● **Exercise directions**
An exact transcription of the data below, complete and unaltered, is the expected answer.

● **Records provided**
- - - - - - -

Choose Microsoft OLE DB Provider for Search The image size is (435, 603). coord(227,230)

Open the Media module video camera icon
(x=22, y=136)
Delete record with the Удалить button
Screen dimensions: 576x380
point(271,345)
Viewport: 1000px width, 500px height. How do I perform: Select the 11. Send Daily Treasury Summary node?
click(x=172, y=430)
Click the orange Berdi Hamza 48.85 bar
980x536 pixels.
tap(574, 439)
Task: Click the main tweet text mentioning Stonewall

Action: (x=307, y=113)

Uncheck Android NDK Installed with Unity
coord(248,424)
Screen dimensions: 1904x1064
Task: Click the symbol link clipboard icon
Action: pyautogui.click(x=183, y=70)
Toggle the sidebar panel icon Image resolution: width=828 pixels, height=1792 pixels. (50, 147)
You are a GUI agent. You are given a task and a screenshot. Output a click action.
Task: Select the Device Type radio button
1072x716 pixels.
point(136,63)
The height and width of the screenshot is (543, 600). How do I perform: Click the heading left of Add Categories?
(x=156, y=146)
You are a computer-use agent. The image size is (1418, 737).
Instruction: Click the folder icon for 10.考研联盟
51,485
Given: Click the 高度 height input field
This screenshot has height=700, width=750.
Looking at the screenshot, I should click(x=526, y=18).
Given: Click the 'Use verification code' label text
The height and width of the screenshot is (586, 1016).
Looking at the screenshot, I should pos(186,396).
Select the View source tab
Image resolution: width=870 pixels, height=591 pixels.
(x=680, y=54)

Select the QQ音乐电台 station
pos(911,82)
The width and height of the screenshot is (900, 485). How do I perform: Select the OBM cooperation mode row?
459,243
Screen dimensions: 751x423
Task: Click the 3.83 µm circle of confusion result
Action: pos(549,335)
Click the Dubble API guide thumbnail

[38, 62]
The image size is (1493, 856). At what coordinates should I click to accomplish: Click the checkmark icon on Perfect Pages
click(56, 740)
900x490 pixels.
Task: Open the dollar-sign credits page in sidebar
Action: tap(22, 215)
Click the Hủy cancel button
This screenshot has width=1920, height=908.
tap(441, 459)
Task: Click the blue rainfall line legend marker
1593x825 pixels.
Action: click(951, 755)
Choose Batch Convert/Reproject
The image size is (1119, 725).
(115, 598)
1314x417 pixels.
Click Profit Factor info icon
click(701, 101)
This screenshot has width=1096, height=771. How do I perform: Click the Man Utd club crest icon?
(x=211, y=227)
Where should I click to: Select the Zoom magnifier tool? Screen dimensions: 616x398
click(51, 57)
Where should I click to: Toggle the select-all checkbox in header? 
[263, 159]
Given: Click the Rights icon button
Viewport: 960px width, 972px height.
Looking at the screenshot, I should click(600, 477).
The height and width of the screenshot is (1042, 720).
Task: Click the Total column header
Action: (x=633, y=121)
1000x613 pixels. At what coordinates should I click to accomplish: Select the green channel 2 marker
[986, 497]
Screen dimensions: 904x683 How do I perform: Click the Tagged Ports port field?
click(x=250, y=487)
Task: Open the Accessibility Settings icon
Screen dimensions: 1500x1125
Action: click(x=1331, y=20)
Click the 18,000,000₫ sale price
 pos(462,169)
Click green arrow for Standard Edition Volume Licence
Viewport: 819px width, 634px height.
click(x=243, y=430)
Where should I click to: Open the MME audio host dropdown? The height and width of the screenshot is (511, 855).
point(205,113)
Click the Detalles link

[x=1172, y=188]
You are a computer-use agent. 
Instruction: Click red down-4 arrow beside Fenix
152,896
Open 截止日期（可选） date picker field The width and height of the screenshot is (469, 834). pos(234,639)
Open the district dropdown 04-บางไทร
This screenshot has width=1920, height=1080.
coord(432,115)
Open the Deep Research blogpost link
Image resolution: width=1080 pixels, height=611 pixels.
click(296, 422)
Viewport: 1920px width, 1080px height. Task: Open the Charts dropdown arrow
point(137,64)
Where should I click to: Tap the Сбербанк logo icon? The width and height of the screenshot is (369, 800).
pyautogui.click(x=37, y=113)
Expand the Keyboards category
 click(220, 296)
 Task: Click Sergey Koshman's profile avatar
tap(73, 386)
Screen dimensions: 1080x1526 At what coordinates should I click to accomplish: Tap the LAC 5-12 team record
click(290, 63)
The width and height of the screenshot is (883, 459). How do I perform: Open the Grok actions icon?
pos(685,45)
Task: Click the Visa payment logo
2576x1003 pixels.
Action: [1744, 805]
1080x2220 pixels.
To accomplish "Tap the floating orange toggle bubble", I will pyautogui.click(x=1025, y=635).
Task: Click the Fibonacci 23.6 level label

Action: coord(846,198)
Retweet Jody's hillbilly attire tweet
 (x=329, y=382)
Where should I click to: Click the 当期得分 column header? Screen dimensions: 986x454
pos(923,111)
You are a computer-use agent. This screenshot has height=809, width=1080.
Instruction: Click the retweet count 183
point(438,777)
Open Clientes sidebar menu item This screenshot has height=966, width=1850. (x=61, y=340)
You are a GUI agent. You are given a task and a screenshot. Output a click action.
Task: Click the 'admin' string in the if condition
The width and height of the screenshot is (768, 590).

- - - - - - -

● **Result**
Choose Microsoft OLE DB Provider for Search The image size is (435, 603). coord(227,230)

Open the Media module video camera icon
(x=22, y=136)
Delete record with the Удалить button
Screen dimensions: 576x380
point(271,345)
Viewport: 1000px width, 500px height. How do I perform: Select the 11. Send Daily Treasury Summary node?
click(x=172, y=430)
Click the orange Berdi Hamza 48.85 bar
980x536 pixels.
tap(574, 439)
Task: Click the main tweet text mentioning Stonewall

Action: (x=307, y=113)

Uncheck Android NDK Installed with Unity
coord(248,424)
Screen dimensions: 1904x1064
Task: Click the symbol link clipboard icon
Action: pyautogui.click(x=183, y=70)
Toggle the sidebar panel icon Image resolution: width=828 pixels, height=1792 pixels. (50, 147)
You are a GUI agent. You are given a task and a screenshot. Output a click action.
Task: Select the Device Type radio button
1072x716 pixels.
point(136,63)
The height and width of the screenshot is (543, 600). How do I perform: Click the heading left of Add Categories?
(x=156, y=146)
You are a computer-use agent. The image size is (1418, 737).
Instruction: Click the folder icon for 10.考研联盟
51,485
Given: Click the 高度 height input field
This screenshot has height=700, width=750.
Looking at the screenshot, I should click(x=526, y=18).
Given: Click the 'Use verification code' label text
The height and width of the screenshot is (586, 1016).
Looking at the screenshot, I should pos(186,396).
Select the View source tab
Image resolution: width=870 pixels, height=591 pixels.
(x=680, y=54)

Select the QQ音乐电台 station
pos(911,82)
The width and height of the screenshot is (900, 485). How do I perform: Select the OBM cooperation mode row?
459,243
Screen dimensions: 751x423
Task: Click the 3.83 µm circle of confusion result
Action: pos(549,335)
Click the Dubble API guide thumbnail

[38, 62]
The image size is (1493, 856). At what coordinates should I click to accomplish: Click the checkmark icon on Perfect Pages
click(56, 740)
900x490 pixels.
Task: Open the dollar-sign credits page in sidebar
Action: tap(22, 215)
Click the Hủy cancel button
This screenshot has width=1920, height=908.
tap(441, 459)
Task: Click the blue rainfall line legend marker
1593x825 pixels.
Action: click(951, 755)
Choose Batch Convert/Reproject
The image size is (1119, 725).
(115, 598)
1314x417 pixels.
Click Profit Factor info icon
click(701, 101)
This screenshot has width=1096, height=771. How do I perform: Click the Man Utd club crest icon?
(x=211, y=227)
Where should I click to: Select the Zoom magnifier tool? Screen dimensions: 616x398
click(51, 57)
Where should I click to: Toggle the select-all checkbox in header? 
[263, 159]
Given: Click the Rights icon button
Viewport: 960px width, 972px height.
Looking at the screenshot, I should click(600, 477).
The height and width of the screenshot is (1042, 720).
Task: Click the Total column header
Action: (x=633, y=121)
1000x613 pixels. At what coordinates should I click to accomplish: Select the green channel 2 marker
[986, 497]
Screen dimensions: 904x683 How do I perform: Click the Tagged Ports port field?
click(x=250, y=487)
Task: Open the Accessibility Settings icon
Screen dimensions: 1500x1125
Action: click(x=1331, y=20)
Click the 18,000,000₫ sale price
 pos(462,169)
Click green arrow for Standard Edition Volume Licence
Viewport: 819px width, 634px height.
click(x=243, y=430)
Where should I click to: Open the MME audio host dropdown? The height and width of the screenshot is (511, 855).
point(205,113)
Click the Detalles link

[x=1172, y=188]
You are a computer-use agent. 
Instruction: Click red down-4 arrow beside Fenix
152,896
Open 截止日期（可选） date picker field The width and height of the screenshot is (469, 834). pos(234,639)
Open the district dropdown 04-บางไทร
This screenshot has width=1920, height=1080.
coord(432,115)
Open the Deep Research blogpost link
Image resolution: width=1080 pixels, height=611 pixels.
click(296, 422)
Viewport: 1920px width, 1080px height. Task: Open the Charts dropdown arrow
point(137,64)
Where should I click to: Tap the Сбербанк logo icon? The width and height of the screenshot is (369, 800).
pyautogui.click(x=37, y=113)
Expand the Keyboards category
 click(220, 296)
 Task: Click Sergey Koshman's profile avatar
tap(73, 386)
Screen dimensions: 1080x1526 At what coordinates should I click to accomplish: Tap the LAC 5-12 team record
click(290, 63)
The width and height of the screenshot is (883, 459). How do I perform: Open the Grok actions icon?
pos(685,45)
Task: Click the Visa payment logo
2576x1003 pixels.
Action: [1744, 805]
1080x2220 pixels.
To accomplish "Tap the floating orange toggle bubble", I will pyautogui.click(x=1025, y=635).
Task: Click the Fibonacci 23.6 level label

Action: coord(846,198)
Retweet Jody's hillbilly attire tweet
 (x=329, y=382)
Where should I click to: Click the 当期得分 column header? Screen dimensions: 986x454
pos(923,111)
You are a computer-use agent. This screenshot has height=809, width=1080.
Instruction: Click the retweet count 183
point(438,777)
Open Clientes sidebar menu item This screenshot has height=966, width=1850. (x=61, y=340)
You are a GUI agent. You are given a task and a screenshot. Output a click action.
Task: Click the 'admin' string in the if condition
The width and height of the screenshot is (768, 590).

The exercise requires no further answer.